→ **Selected passage**:
* START *
Hadoop Weekly Issue #178

10 July 2016

This week's issue covers quite the medley of big data topics: Apache Kafka, tips for migration from Apache Pig to Apache Spark, SparkR, a tour of ten Apache stream processing projects, Apache Kudu (incubating), and more. There are also several releases this week, including new open source tools from Yahoo (distributed optimization problem solver for Spark) and LinkedIn (tools for Apache Kafka). And if you missed the recent Hadoop Summit, videos of presentations have been published to youtube.

Technical

Confluent has an overview of their Control Center project, which provides a web-based Kafka Connect configuration and a Kafka monitoring tool to ensure that data from producers reaches all consumers. The Control Center is a paid add-on for Apache Kafka, and it is included as part of Confluent Platform Enterprise.

http://www.confluent.io/blog/introducing-confluent-control-center

This post introduces Apache Spark to Apache Pig developers. It describes some of the trade-offs between the two, and it has line-by-line examples written in both Pig and PySpark. The examples demonstrate some advanced topics like full outer joins, SparkSQL (imposing a schema on a RDD), integration with the Hive metastore, user defined functions, map-side join, and window functions. Even if you're not a Pig developer, this is a great introduction to PySpark.

https://philippedecuzey.wordpress.com/2016/06/05/fromapachepigtospark/

The Confluent Log Compaction post has highlights of in-progress improvements to Apache Kafka and links to several recent Kafka-related presentations/blog posts. New features targeted for the next release include a new time-based index and improved timeout handling. Work on adding new security features and improving Kafka Streams is also underway.

http://www.confluent.io/blog/log-compaction-highlights-in-the-apache-kafka-and-stream-processing-community-july-2016

Amazon S3 popularized object storage. By offering a subset of features of a normal file system, it has enormous scale and provides very high availability/durability. This post looks at why object storage is blossoming outside of AWS, and highlights three popular open-source systems.
* END *
→ **Raw data**:
* START *
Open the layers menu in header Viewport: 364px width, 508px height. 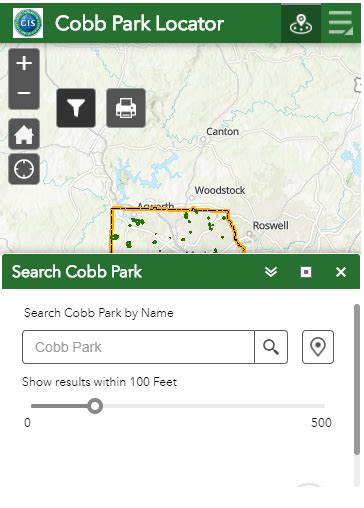340,24
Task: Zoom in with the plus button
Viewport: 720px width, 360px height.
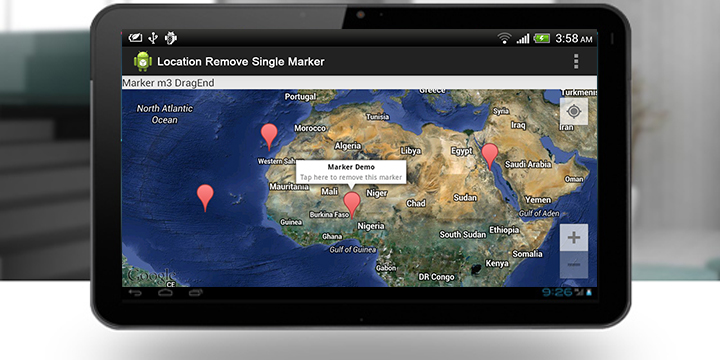Action: [x=574, y=237]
* END *
→ **Aim**: In the Hadoop Weekly issue, which Confluent project is a paid add-on for Apache Kafka? Use only the Hadoop Weekly issue as your source.

→ **Completed exercise**: The Control Center